O presidente da Câmara de Amares, Emanuel Magalhães, disse esta quinta-feira que a autarquia tem feito “várias démarches” para poder ver todo o concelho classificado como território de baixa densidade e que recebeu, da parte da Associação Nacional de Municípios, a informação de que será criada uma comissão de avaliação do atual mapa nacional.
Durante a reunião de executivo, o autarca salientou que a criação de uma “comissão interdisciplinar” de avaliação da classificação dos territórios, olhando para os concelhos que, tal como Amares, pretendem ver a sua classificação alterada, é uma boa notícia e dá “esperança” de que essa reavaliação possa mesmo acontecer.

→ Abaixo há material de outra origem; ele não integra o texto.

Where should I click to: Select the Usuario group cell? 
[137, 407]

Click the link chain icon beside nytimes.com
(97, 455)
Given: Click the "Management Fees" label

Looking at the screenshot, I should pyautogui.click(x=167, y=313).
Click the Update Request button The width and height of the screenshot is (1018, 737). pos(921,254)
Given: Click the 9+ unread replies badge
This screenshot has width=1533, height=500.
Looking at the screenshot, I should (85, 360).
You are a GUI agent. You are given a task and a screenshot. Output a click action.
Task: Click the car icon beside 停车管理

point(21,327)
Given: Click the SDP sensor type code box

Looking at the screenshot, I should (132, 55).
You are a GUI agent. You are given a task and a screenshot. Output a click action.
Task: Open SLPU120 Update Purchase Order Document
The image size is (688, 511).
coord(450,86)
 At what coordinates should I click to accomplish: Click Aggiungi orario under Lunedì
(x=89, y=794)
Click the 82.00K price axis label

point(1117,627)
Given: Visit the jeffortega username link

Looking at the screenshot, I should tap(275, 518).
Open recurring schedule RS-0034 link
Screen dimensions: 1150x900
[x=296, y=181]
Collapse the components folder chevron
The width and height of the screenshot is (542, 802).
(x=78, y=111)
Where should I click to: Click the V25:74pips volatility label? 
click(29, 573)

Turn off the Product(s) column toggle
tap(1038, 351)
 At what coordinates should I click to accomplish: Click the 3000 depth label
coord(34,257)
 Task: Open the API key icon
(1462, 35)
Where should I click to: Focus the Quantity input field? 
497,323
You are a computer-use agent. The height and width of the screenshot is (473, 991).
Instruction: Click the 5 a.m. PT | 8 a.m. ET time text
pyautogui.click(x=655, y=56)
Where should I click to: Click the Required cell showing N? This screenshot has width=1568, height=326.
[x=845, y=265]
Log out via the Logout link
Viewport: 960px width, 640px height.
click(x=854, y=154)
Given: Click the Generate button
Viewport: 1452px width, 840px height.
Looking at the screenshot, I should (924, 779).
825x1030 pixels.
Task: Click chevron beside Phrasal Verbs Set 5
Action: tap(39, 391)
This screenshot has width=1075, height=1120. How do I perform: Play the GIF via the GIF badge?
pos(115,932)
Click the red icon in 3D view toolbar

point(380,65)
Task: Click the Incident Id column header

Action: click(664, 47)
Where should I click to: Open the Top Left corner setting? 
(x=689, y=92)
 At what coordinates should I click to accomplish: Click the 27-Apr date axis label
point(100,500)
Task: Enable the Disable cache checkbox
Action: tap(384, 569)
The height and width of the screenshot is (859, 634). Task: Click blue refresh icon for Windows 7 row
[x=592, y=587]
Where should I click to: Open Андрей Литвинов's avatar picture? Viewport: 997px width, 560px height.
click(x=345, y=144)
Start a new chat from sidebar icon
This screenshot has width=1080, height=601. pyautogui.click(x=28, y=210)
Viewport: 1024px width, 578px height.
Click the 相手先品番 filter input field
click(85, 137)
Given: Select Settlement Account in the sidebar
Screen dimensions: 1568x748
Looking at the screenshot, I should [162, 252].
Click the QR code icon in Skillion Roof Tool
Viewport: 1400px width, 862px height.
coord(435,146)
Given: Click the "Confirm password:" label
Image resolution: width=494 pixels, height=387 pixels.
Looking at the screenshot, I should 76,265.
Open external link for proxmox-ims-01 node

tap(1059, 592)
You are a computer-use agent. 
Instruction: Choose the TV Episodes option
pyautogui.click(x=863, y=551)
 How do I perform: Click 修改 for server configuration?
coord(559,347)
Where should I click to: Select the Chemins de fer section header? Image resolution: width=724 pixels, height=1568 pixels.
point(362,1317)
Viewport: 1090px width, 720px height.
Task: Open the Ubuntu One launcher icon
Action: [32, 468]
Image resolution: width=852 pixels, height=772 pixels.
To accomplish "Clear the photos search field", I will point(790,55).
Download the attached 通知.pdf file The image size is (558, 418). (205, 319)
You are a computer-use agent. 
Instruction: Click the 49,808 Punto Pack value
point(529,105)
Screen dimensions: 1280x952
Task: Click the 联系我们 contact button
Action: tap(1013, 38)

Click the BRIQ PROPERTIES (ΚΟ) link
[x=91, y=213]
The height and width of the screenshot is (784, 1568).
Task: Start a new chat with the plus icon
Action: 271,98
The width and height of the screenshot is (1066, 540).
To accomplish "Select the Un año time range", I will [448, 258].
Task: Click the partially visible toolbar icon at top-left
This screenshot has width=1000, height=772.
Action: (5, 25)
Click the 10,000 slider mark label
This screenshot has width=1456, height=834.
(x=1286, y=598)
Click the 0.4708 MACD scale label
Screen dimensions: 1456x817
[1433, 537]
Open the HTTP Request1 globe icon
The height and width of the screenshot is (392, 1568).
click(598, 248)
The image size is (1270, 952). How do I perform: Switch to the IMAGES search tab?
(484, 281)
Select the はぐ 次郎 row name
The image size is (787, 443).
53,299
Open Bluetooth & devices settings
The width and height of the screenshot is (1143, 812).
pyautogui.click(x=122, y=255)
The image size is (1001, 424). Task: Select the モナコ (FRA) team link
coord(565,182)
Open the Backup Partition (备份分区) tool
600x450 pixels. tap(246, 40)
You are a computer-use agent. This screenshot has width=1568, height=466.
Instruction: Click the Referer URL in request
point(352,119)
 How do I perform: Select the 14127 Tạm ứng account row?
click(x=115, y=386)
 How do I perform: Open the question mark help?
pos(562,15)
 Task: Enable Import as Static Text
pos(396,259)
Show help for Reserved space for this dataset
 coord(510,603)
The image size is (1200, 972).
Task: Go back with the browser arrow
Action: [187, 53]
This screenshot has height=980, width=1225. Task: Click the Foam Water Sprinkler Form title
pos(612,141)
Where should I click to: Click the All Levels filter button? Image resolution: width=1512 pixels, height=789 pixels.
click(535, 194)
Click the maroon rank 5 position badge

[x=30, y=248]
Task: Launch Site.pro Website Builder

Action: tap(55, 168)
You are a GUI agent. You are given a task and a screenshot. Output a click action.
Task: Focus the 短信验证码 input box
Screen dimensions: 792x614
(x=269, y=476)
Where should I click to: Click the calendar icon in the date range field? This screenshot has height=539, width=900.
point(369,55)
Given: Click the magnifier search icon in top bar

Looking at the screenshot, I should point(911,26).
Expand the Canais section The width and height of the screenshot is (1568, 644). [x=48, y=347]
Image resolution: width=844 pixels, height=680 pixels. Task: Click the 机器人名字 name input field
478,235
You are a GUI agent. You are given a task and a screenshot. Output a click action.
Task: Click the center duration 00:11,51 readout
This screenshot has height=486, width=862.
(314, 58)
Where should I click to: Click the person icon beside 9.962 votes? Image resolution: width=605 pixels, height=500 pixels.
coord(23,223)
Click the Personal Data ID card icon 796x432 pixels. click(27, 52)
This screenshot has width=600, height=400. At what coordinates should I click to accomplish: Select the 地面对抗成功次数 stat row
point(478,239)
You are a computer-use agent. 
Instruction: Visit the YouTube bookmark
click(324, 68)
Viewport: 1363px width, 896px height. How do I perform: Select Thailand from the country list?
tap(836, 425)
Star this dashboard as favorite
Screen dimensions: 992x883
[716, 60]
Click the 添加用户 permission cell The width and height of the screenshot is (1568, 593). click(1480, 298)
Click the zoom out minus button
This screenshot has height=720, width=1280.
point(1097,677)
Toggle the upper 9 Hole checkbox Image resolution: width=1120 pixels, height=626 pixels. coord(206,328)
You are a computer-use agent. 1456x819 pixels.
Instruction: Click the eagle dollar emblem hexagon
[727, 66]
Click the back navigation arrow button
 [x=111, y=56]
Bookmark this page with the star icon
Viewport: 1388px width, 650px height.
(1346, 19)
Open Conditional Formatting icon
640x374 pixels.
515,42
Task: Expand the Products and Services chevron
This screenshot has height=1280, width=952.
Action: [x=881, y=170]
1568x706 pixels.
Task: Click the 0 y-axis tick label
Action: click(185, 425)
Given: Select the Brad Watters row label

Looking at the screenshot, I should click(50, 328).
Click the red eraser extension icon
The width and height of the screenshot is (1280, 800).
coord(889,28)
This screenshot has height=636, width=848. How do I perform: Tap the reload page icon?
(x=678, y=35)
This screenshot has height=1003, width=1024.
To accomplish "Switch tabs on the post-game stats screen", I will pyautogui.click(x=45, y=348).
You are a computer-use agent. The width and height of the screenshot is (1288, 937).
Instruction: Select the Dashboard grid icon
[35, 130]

“É algo que não resolve para já o problema, mas é um princípio. Todos os esforços são bons”, apontou Emanuel Magalhães, que sublinhou que este é um “assunto antigo” e que “prejudica” o concelho, onde há apenas quatro freguesias classificadas com baixa densidade.
“Em termos de atração de investimento, de desenvolvimento e de competitividade, ficamos claramente a perder. O mesmo acontece no caso das candidaturas [a financiamento], que podem ser beneficiadas e majoradas nos apoios recebidos”, salientou.
No seguimento, o vereador do PS Pedro Costa saudou o trabalho feito pelo município nesse sentido e disse que fará chegar “estas preocupações” aos deputados socialistas eleitos pelo círculo de Braga, no sentido de “tudo fazerem” para ser possível reverter a atual classificação de Amares.
“Penso que será possível fazê-lo, porque é uma situação muito injusta para nós”, vincou.
O concelho de Amares é composto por 16 freguesias, sendo que só quatro são de baixa densidade: Bouro Santa Marta, Goães, União de Freguesias de Caldelas, Sequeiros e Paranhos e União de Freguesias de Vilela, Seramil e Paredes Secas.